What you will do: Put the lines from the one containing "You are a GUI" through the last line into a Markdown table with two columns, Row and Line, and skip any blank lines. Leave the pictures out.

Material for this task:
^^^^^^^^

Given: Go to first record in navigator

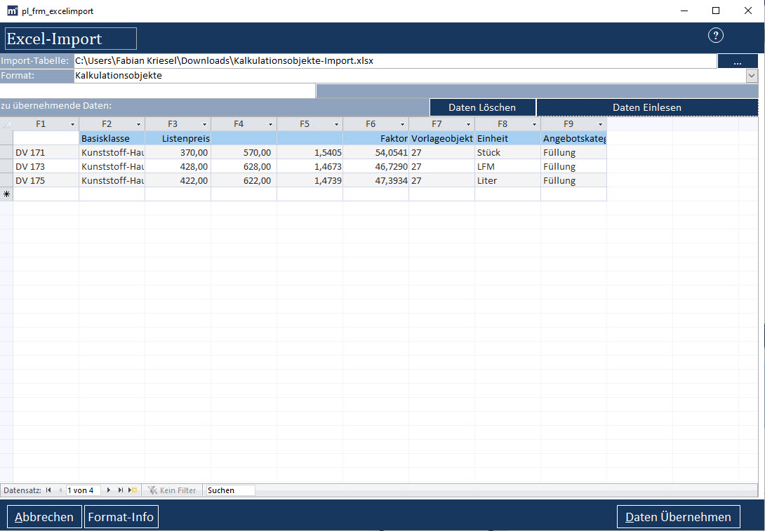Looking at the screenshot, I should point(48,490).
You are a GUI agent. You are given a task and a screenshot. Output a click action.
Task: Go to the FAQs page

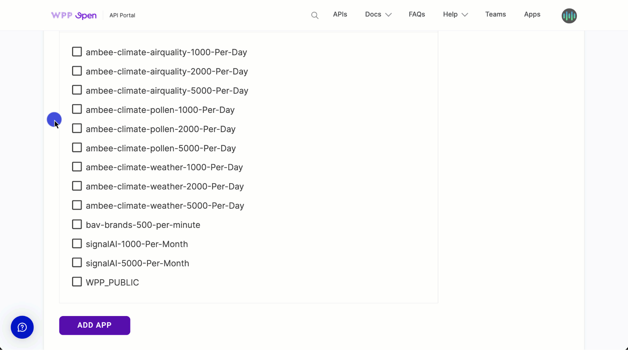click(x=417, y=14)
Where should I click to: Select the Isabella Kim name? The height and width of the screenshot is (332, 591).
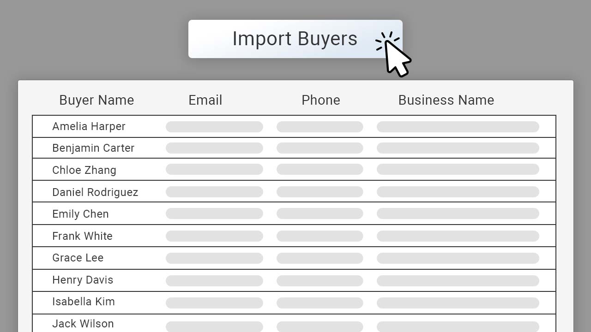point(84,302)
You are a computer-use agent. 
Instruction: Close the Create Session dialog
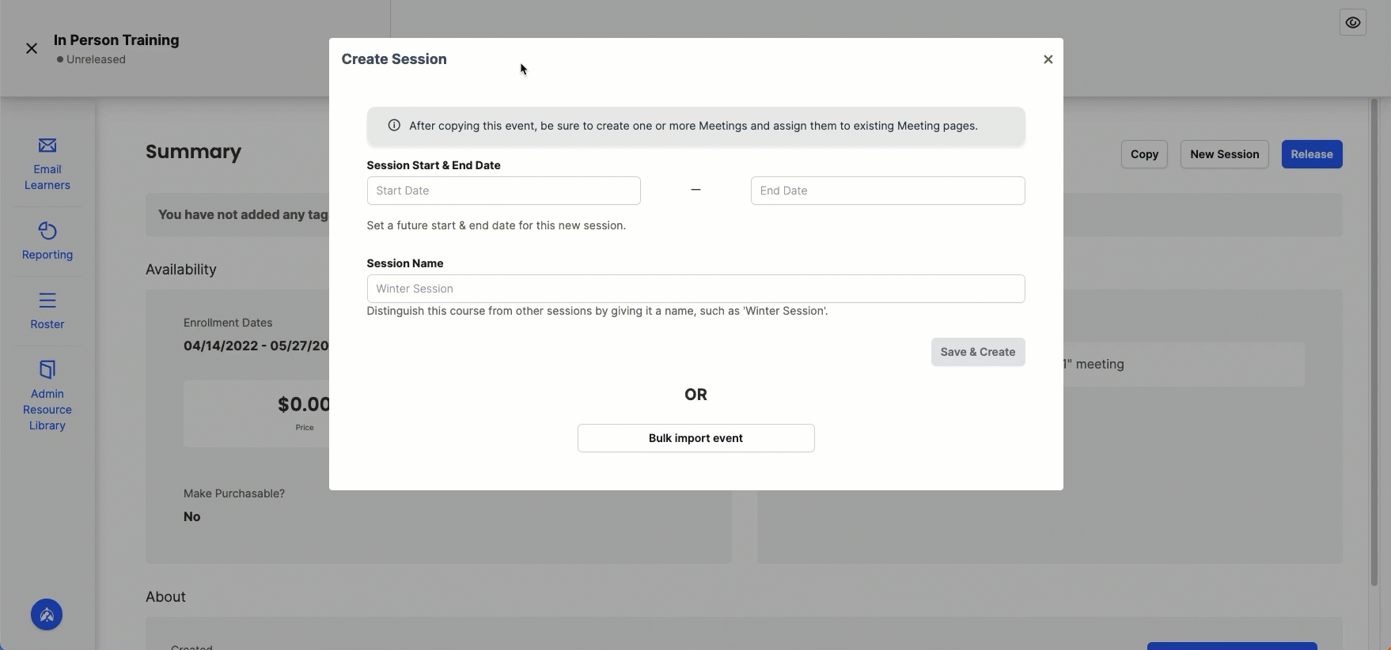tap(1048, 59)
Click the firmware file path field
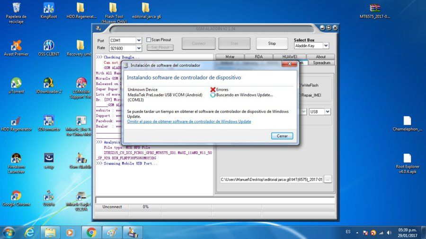The image size is (426, 239). (x=271, y=179)
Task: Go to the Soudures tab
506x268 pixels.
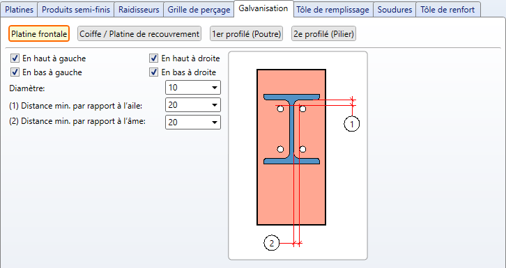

^^^^^^^^

Correct output:
| Row | Line |
|---|---|
| 1 | You are a GUI agent. You are given a task and a screenshot. Output a click action. |
| 2 | Task: Go to the FAQs page |
| 3 | click(x=417, y=14) |
| 4 | Where should I click to: Select the Isabella Kim name? The height and width of the screenshot is (332, 591). |
| 5 | point(84,302) |
| 6 | You are a computer-use agent.  |
| 7 | Instruction: Close the Create Session dialog |
| 8 | tap(1048, 59) |
| 9 | Click the firmware file path field |
| 10 | The image size is (426, 239). (x=271, y=179) |
| 11 | Task: Go to the Soudures tab |
| 12 | 506x268 pixels. |